--- Work instruction ---
Your copy should hold every record exactly and no images.

--- Task inputs ---
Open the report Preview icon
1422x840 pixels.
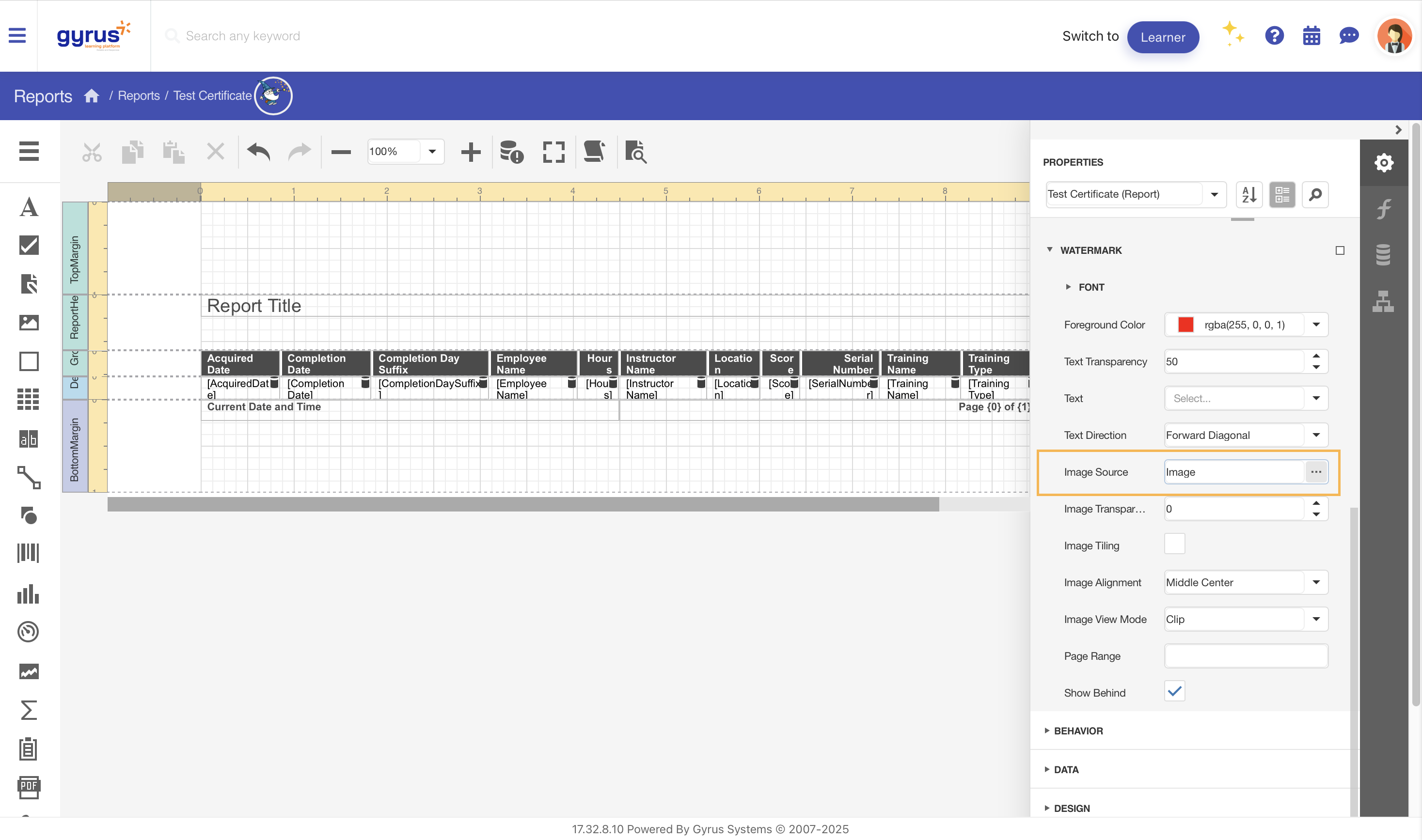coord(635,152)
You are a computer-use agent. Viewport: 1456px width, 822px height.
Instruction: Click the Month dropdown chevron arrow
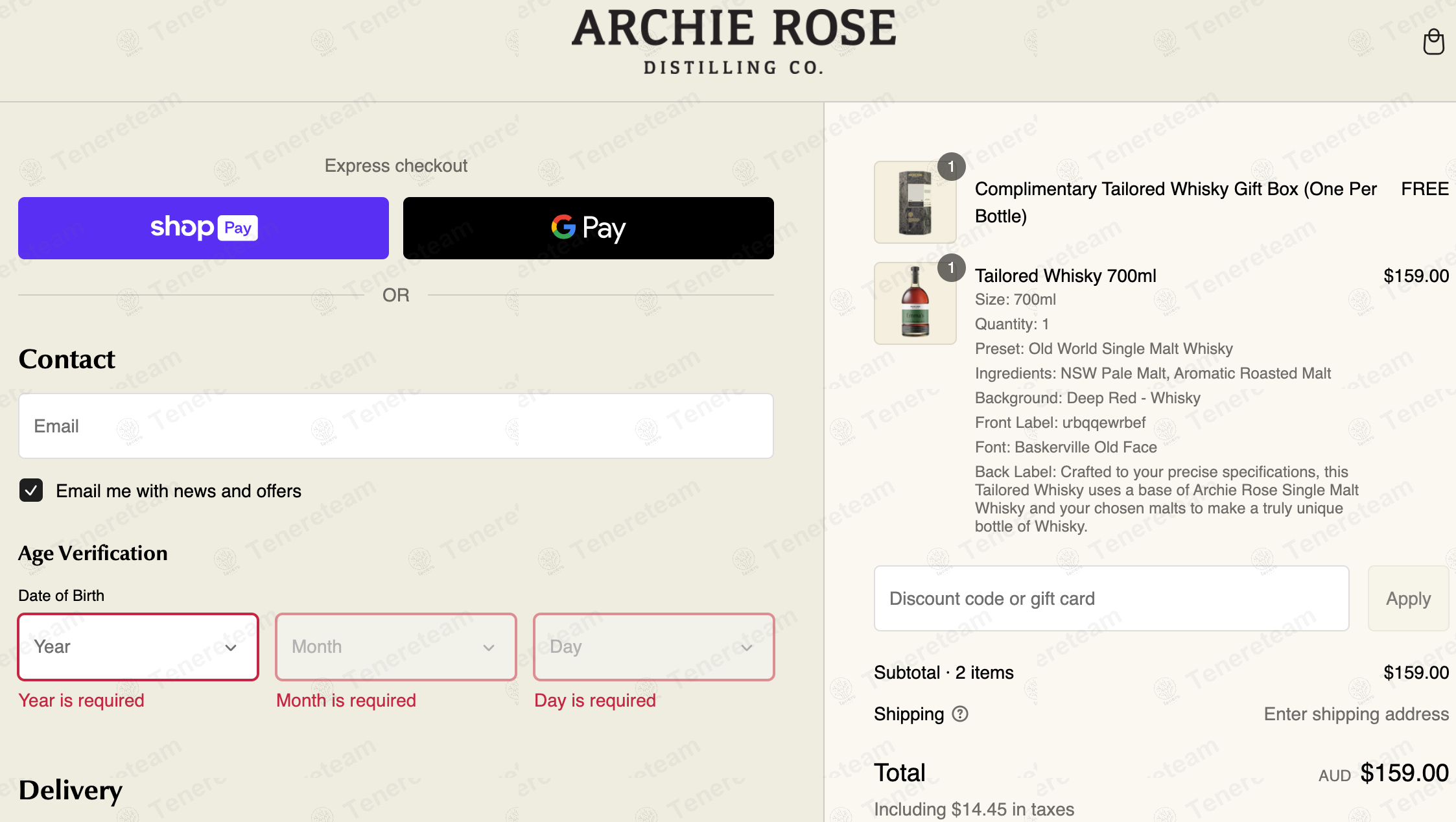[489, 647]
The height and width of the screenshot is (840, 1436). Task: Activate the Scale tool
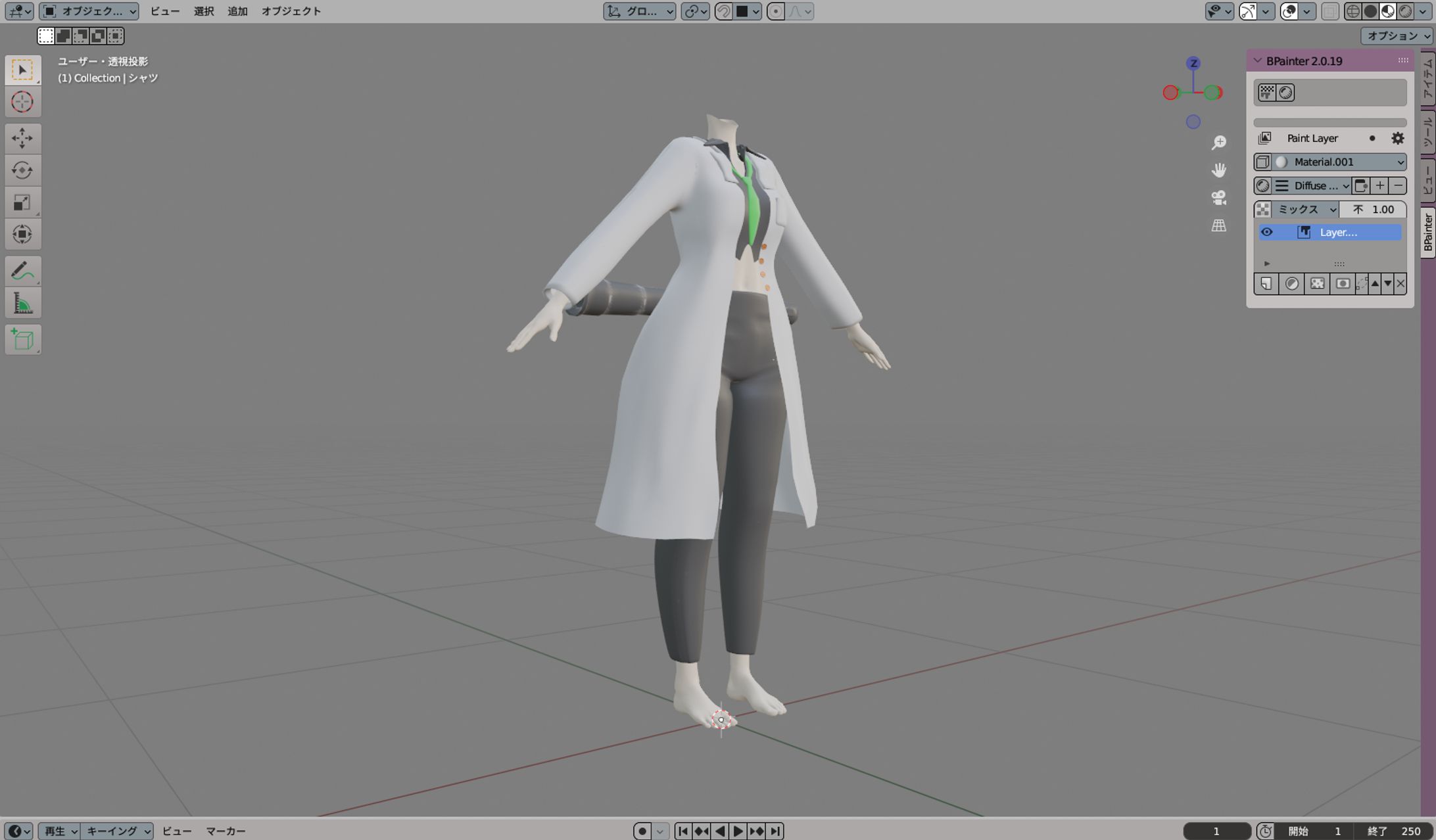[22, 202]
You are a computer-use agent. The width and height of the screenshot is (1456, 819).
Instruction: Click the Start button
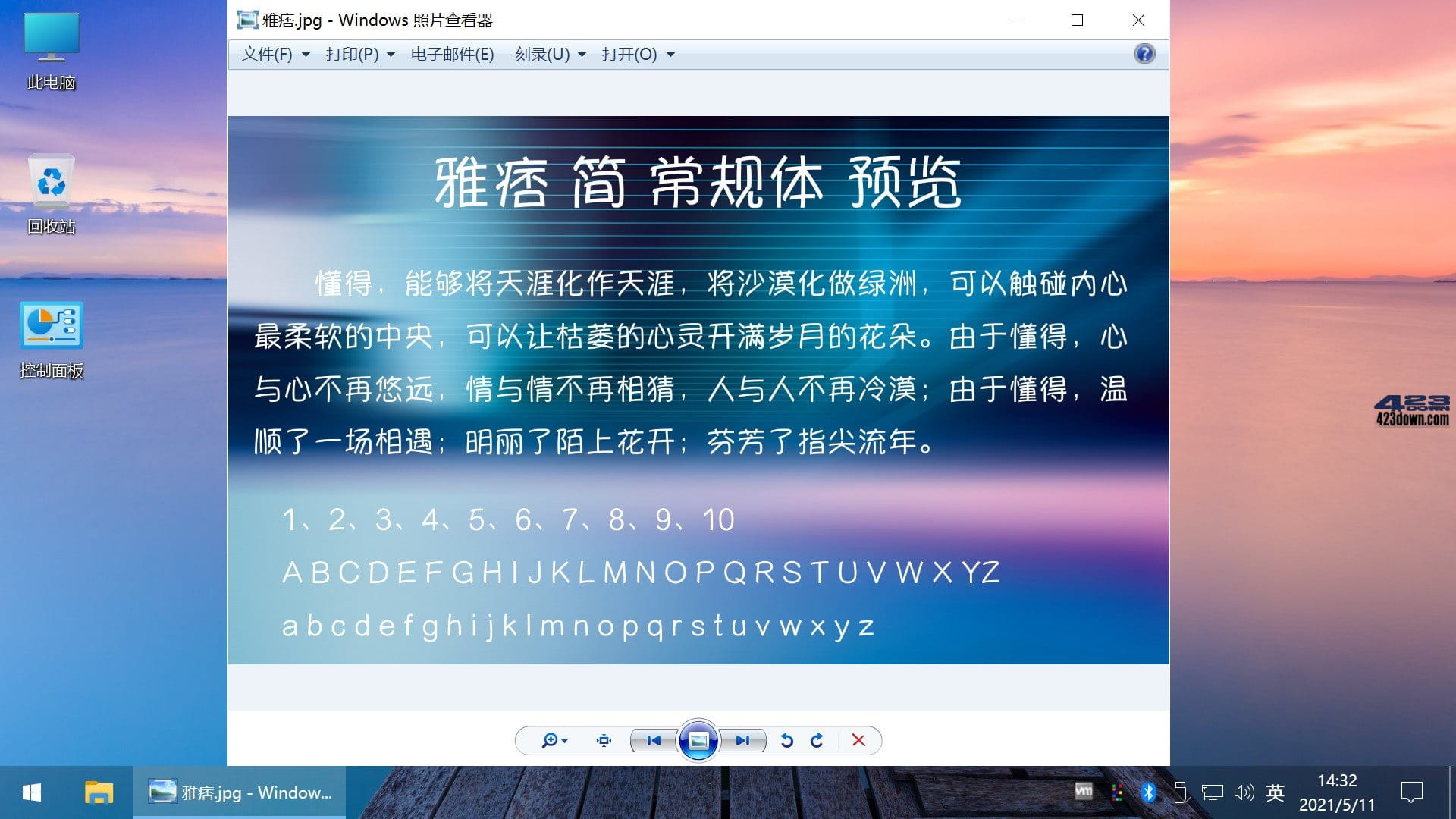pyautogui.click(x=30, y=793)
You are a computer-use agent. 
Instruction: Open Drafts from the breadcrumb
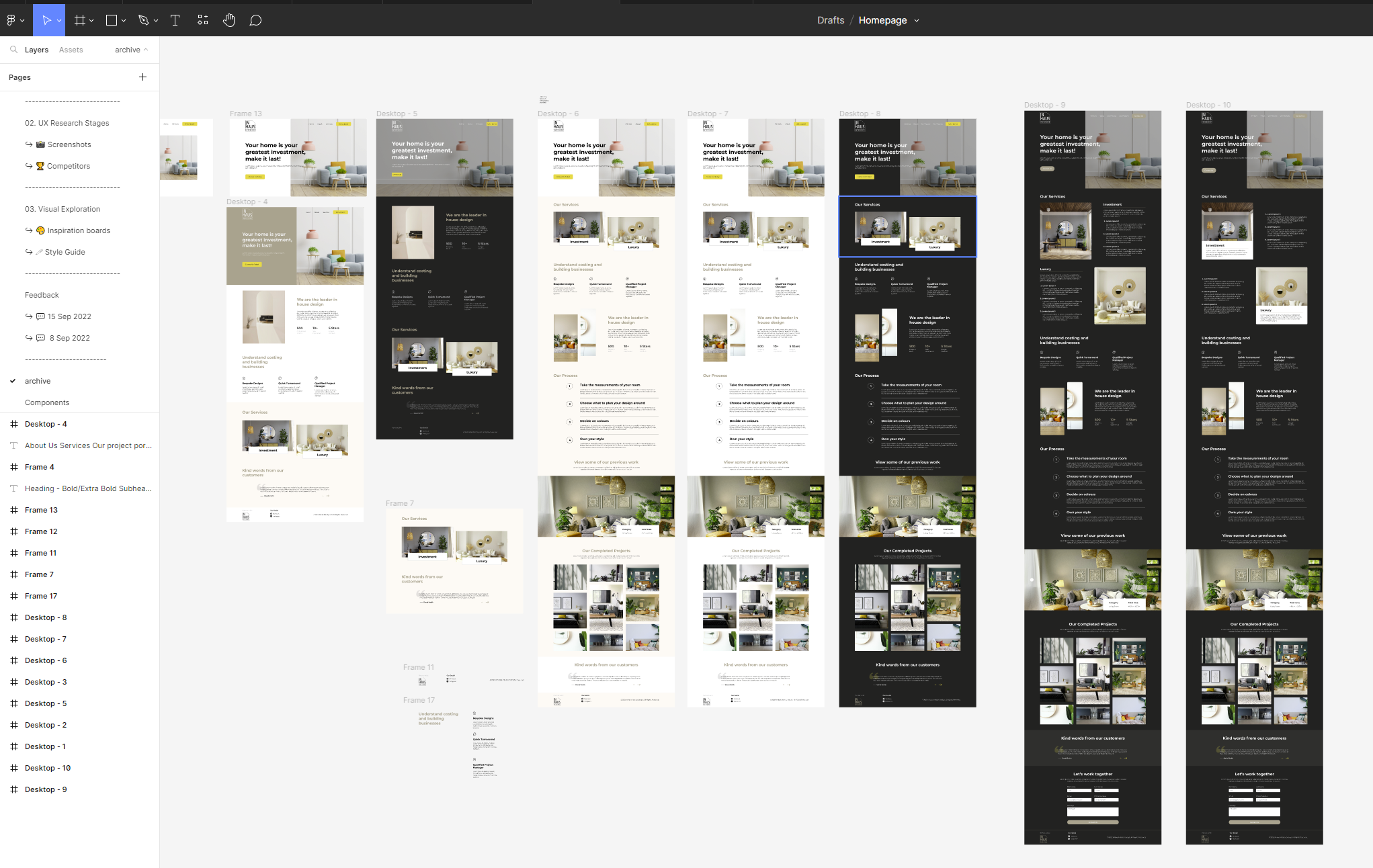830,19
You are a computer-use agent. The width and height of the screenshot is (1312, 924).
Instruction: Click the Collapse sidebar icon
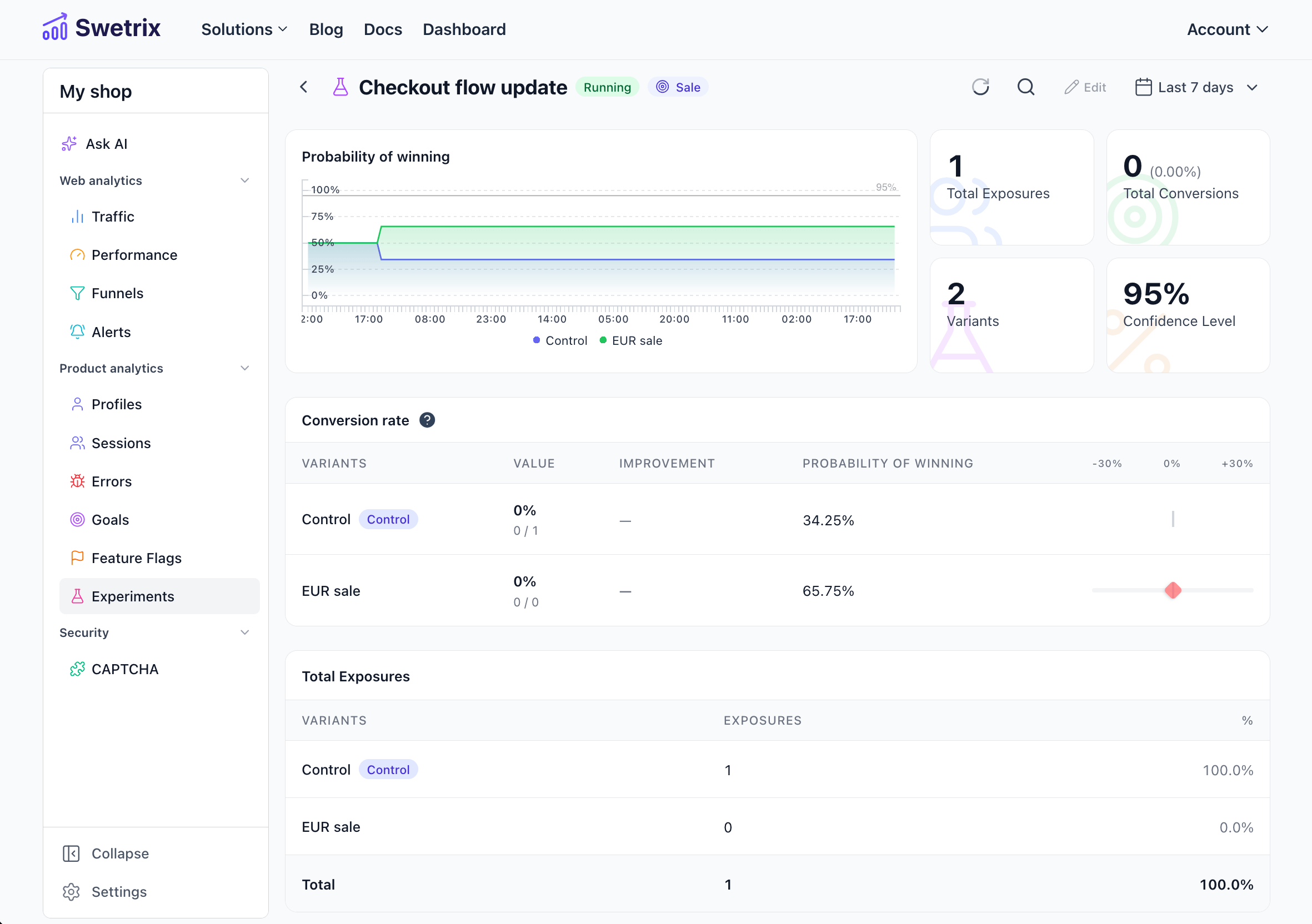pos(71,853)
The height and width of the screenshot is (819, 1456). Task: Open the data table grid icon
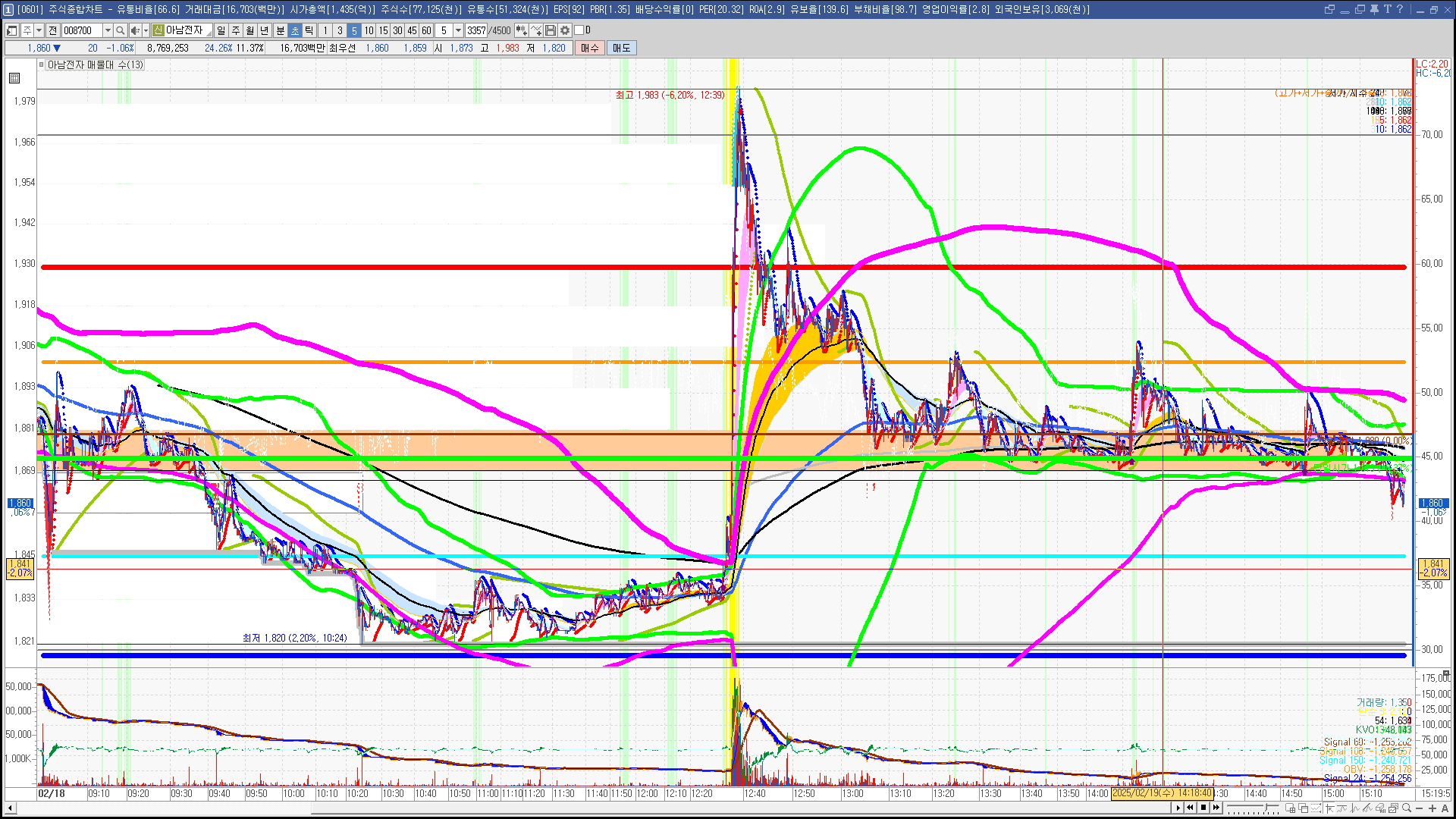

--- Answer to this task ---
Open the report Preview icon
1422x840 pixels.
coord(635,152)
You are a computer-use agent. Viewport: 1456px width, 822px height.
Instruction: Click the Month dropdown chevron arrow
[489, 647]
The height and width of the screenshot is (840, 1436). Task: Activate the Scale tool
[22, 202]
You are a computer-use agent. The width and height of the screenshot is (1456, 819).
Instruction: Click the Start button
pyautogui.click(x=30, y=793)
You are a computer-use agent. 
Instruction: Open Drafts from the breadcrumb
830,19
You are a computer-use agent. The width and height of the screenshot is (1312, 924).
Instruction: Click the Collapse sidebar icon
pos(71,853)
The height and width of the screenshot is (819, 1456). Task: Open the data table grid icon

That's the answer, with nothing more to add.